DATA FOR THE TASK
━━━━━━━━
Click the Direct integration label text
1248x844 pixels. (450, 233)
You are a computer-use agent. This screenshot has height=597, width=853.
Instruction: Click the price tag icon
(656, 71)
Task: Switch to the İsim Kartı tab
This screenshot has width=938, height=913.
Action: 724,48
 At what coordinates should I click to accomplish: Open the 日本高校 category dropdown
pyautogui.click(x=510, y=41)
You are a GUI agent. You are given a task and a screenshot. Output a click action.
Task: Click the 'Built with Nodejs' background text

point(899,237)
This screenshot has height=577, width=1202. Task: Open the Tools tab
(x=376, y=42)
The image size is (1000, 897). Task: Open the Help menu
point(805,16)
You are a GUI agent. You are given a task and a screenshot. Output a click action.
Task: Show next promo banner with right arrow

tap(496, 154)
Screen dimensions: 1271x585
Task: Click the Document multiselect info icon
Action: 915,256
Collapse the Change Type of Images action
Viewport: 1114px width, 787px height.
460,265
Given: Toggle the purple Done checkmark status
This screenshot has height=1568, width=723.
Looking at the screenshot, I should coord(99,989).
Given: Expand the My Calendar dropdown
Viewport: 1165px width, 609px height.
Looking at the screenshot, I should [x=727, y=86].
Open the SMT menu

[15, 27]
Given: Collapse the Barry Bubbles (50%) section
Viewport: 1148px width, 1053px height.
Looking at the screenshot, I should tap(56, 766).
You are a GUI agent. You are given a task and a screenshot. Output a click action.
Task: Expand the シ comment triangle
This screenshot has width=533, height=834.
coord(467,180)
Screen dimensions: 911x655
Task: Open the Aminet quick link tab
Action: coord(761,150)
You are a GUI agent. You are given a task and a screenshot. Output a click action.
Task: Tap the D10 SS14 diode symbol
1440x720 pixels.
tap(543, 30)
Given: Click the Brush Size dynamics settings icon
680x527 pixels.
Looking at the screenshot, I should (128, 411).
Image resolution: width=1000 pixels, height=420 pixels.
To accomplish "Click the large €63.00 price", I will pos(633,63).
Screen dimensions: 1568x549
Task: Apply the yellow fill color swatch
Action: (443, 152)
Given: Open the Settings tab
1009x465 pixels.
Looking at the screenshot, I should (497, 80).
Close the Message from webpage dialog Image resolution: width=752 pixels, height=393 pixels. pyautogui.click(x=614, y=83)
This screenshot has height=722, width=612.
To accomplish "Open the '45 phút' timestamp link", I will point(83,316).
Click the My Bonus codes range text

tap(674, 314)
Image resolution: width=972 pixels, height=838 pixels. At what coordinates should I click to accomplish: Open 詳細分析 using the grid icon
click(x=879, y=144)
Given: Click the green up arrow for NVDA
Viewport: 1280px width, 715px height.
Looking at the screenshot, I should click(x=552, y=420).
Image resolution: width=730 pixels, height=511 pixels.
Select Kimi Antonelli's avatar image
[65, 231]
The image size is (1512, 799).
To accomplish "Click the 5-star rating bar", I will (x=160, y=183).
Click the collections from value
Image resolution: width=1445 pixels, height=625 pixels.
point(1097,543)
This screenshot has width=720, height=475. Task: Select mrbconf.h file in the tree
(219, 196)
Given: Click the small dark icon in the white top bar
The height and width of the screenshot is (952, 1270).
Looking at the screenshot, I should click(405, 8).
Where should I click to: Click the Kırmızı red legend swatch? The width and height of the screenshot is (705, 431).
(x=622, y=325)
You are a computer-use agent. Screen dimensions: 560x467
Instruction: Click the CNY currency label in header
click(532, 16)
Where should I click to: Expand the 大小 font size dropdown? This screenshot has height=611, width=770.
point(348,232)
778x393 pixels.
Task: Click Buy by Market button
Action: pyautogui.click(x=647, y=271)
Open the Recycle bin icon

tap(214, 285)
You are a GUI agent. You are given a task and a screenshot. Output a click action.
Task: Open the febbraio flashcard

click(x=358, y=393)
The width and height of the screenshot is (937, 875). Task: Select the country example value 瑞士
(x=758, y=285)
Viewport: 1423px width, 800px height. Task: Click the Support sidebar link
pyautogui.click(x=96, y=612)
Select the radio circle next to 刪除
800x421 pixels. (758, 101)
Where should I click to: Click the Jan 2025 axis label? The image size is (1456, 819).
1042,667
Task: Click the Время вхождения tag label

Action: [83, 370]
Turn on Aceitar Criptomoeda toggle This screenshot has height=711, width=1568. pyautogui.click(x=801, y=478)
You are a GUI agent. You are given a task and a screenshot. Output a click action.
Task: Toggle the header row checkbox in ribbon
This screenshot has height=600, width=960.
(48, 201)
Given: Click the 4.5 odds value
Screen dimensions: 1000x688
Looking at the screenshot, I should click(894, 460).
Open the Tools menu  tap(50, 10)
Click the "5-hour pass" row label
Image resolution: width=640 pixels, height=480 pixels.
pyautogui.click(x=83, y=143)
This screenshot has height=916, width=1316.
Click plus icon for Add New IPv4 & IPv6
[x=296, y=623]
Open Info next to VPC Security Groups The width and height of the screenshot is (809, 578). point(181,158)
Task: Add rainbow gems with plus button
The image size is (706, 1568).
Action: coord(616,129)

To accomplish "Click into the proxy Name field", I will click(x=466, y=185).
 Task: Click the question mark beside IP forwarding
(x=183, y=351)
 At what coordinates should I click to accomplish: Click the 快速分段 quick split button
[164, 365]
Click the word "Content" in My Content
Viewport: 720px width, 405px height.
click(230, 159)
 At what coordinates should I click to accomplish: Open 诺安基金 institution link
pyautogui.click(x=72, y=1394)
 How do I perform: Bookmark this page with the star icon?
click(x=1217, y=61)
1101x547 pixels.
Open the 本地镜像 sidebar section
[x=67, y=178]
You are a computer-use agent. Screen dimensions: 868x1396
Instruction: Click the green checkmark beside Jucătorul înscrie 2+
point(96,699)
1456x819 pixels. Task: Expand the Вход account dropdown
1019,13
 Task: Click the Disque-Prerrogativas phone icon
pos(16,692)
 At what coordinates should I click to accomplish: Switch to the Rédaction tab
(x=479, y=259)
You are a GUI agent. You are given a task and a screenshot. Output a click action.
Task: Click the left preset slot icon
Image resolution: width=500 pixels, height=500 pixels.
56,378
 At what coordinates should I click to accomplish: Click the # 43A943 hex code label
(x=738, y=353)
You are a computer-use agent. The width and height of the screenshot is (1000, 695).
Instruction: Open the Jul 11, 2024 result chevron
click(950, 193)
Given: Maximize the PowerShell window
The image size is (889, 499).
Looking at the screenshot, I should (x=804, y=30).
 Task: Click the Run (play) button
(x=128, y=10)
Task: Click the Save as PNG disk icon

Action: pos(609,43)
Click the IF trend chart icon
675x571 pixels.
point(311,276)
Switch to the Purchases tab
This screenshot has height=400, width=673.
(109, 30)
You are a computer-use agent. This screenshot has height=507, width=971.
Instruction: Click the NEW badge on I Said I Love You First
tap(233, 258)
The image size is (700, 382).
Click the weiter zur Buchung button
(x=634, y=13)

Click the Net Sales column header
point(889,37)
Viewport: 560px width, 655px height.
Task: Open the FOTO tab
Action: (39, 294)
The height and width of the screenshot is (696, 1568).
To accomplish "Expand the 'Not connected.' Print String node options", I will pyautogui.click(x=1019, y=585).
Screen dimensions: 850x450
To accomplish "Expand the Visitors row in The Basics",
━━━━━━━━
EXERCISE
Retype all of the material. Each line must match exactly.

ANSWER TO THIS PROBLEM
Click the Direct integration label text
1248x844 pixels. (450, 233)
You are a computer-use agent. This screenshot has height=597, width=853.
Instruction: Click the price tag icon
(656, 71)
Task: Switch to the İsim Kartı tab
This screenshot has width=938, height=913.
Action: 724,48
 At what coordinates should I click to accomplish: Open the 日本高校 category dropdown
pyautogui.click(x=510, y=41)
You are a GUI agent. You are given a task and a screenshot. Output a click action.
Task: Click the 'Built with Nodejs' background text

point(899,237)
This screenshot has height=577, width=1202. Task: Open the Tools tab
(x=376, y=42)
The image size is (1000, 897). Task: Open the Help menu
point(805,16)
You are a GUI agent. You are given a task and a screenshot. Output a click action.
Task: Show next promo banner with right arrow

tap(496, 154)
Screen dimensions: 1271x585
Task: Click the Document multiselect info icon
Action: 915,256
Collapse the Change Type of Images action
Viewport: 1114px width, 787px height.
460,265
Given: Toggle the purple Done checkmark status
This screenshot has height=1568, width=723.
Looking at the screenshot, I should coord(99,989).
Given: Expand the My Calendar dropdown
Viewport: 1165px width, 609px height.
Looking at the screenshot, I should [x=727, y=86].
Open the SMT menu

[15, 27]
Given: Collapse the Barry Bubbles (50%) section
Viewport: 1148px width, 1053px height.
Looking at the screenshot, I should tap(56, 766).
You are a GUI agent. You are given a task and a screenshot. Output a click action.
Task: Expand the シ comment triangle
This screenshot has width=533, height=834.
coord(467,180)
Screen dimensions: 911x655
Task: Open the Aminet quick link tab
Action: coord(761,150)
You are a GUI agent. You are given a task and a screenshot. Output a click action.
Task: Tap the D10 SS14 diode symbol
1440x720 pixels.
tap(543, 30)
Given: Click the Brush Size dynamics settings icon
680x527 pixels.
Looking at the screenshot, I should (128, 411).
Image resolution: width=1000 pixels, height=420 pixels.
To accomplish "Click the large €63.00 price", I will pos(633,63).
Screen dimensions: 1568x549
Task: Apply the yellow fill color swatch
Action: (443, 152)
Given: Open the Settings tab
1009x465 pixels.
Looking at the screenshot, I should (497, 80).
Close the Message from webpage dialog Image resolution: width=752 pixels, height=393 pixels. pyautogui.click(x=614, y=83)
This screenshot has height=722, width=612.
To accomplish "Open the '45 phút' timestamp link", I will point(83,316).
Click the My Bonus codes range text

tap(674, 314)
Image resolution: width=972 pixels, height=838 pixels. At what coordinates should I click to accomplish: Open 詳細分析 using the grid icon
click(x=879, y=144)
Given: Click the green up arrow for NVDA
Viewport: 1280px width, 715px height.
Looking at the screenshot, I should click(x=552, y=420).
Image resolution: width=730 pixels, height=511 pixels.
Select Kimi Antonelli's avatar image
[65, 231]
The image size is (1512, 799).
To accomplish "Click the 5-star rating bar", I will (x=160, y=183).
Click the collections from value
Image resolution: width=1445 pixels, height=625 pixels.
point(1097,543)
This screenshot has width=720, height=475. Task: Select mrbconf.h file in the tree
(219, 196)
Given: Click the small dark icon in the white top bar
The height and width of the screenshot is (952, 1270).
Looking at the screenshot, I should click(405, 8).
Where should I click to: Click the Kırmızı red legend swatch? The width and height of the screenshot is (705, 431).
(x=622, y=325)
You are a computer-use agent. Screen dimensions: 560x467
Instruction: Click the CNY currency label in header
click(532, 16)
Where should I click to: Expand the 大小 font size dropdown? This screenshot has height=611, width=770.
point(348,232)
778x393 pixels.
Task: Click Buy by Market button
Action: pyautogui.click(x=647, y=271)
Open the Recycle bin icon

tap(214, 285)
You are a GUI agent. You are given a task and a screenshot. Output a click action.
Task: Open the febbraio flashcard

click(x=358, y=393)
The width and height of the screenshot is (937, 875). Task: Select the country example value 瑞士
(x=758, y=285)
Viewport: 1423px width, 800px height. Task: Click the Support sidebar link
pyautogui.click(x=96, y=612)
Select the radio circle next to 刪除
800x421 pixels. (758, 101)
Where should I click to: Click the Jan 2025 axis label? The image size is (1456, 819).
1042,667
Task: Click the Время вхождения tag label

Action: [83, 370]
Turn on Aceitar Criptomoeda toggle This screenshot has height=711, width=1568. pyautogui.click(x=801, y=478)
You are a GUI agent. You are given a task and a screenshot. Output a click action.
Task: Toggle the header row checkbox in ribbon
This screenshot has height=600, width=960.
(48, 201)
Given: Click the 4.5 odds value
Screen dimensions: 1000x688
Looking at the screenshot, I should click(894, 460).
Open the Tools menu  tap(50, 10)
Click the "5-hour pass" row label
Image resolution: width=640 pixels, height=480 pixels.
pyautogui.click(x=83, y=143)
This screenshot has height=916, width=1316.
Click plus icon for Add New IPv4 & IPv6
[x=296, y=623]
Open Info next to VPC Security Groups The width and height of the screenshot is (809, 578). point(181,158)
Task: Add rainbow gems with plus button
The image size is (706, 1568).
Action: coord(616,129)

To accomplish "Click into the proxy Name field", I will click(x=466, y=185).
 Task: Click the question mark beside IP forwarding
(x=183, y=351)
 At what coordinates should I click to accomplish: Click the 快速分段 quick split button
[164, 365]
Click the word "Content" in My Content
Viewport: 720px width, 405px height.
click(230, 159)
 At what coordinates should I click to accomplish: Open 诺安基金 institution link
pyautogui.click(x=72, y=1394)
 How do I perform: Bookmark this page with the star icon?
click(x=1217, y=61)
1101x547 pixels.
Open the 本地镜像 sidebar section
[x=67, y=178]
You are a computer-use agent. Screen dimensions: 868x1396
Instruction: Click the green checkmark beside Jucătorul înscrie 2+
point(96,699)
1456x819 pixels. Task: Expand the Вход account dropdown
1019,13
 Task: Click the Disque-Prerrogativas phone icon
pos(16,692)
 At what coordinates should I click to accomplish: Switch to the Rédaction tab
(x=479, y=259)
You are a GUI agent. You are given a task and a screenshot. Output a click action.
Task: Click the left preset slot icon
Image resolution: width=500 pixels, height=500 pixels.
56,378
 At what coordinates should I click to accomplish: Click the # 43A943 hex code label
(x=738, y=353)
You are a computer-use agent. The width and height of the screenshot is (1000, 695).
Instruction: Open the Jul 11, 2024 result chevron
click(950, 193)
Given: Maximize the PowerShell window
The image size is (889, 499).
Looking at the screenshot, I should (x=804, y=30).
 Task: Click the Run (play) button
(x=128, y=10)
Task: Click the Save as PNG disk icon

Action: pos(609,43)
Click the IF trend chart icon
675x571 pixels.
point(311,276)
Switch to the Purchases tab
This screenshot has height=400, width=673.
(109, 30)
You are a computer-use agent. This screenshot has height=507, width=971.
Instruction: Click the NEW badge on I Said I Love You First
tap(233, 258)
The image size is (700, 382).
Click the weiter zur Buchung button
(x=634, y=13)

Click the Net Sales column header
point(889,37)
Viewport: 560px width, 655px height.
Task: Open the FOTO tab
Action: (39, 294)
The height and width of the screenshot is (696, 1568).
To accomplish "Expand the 'Not connected.' Print String node options", I will pyautogui.click(x=1019, y=585).
Screen dimensions: 850x450
To accomplish "Expand the Visitors row in The Basics",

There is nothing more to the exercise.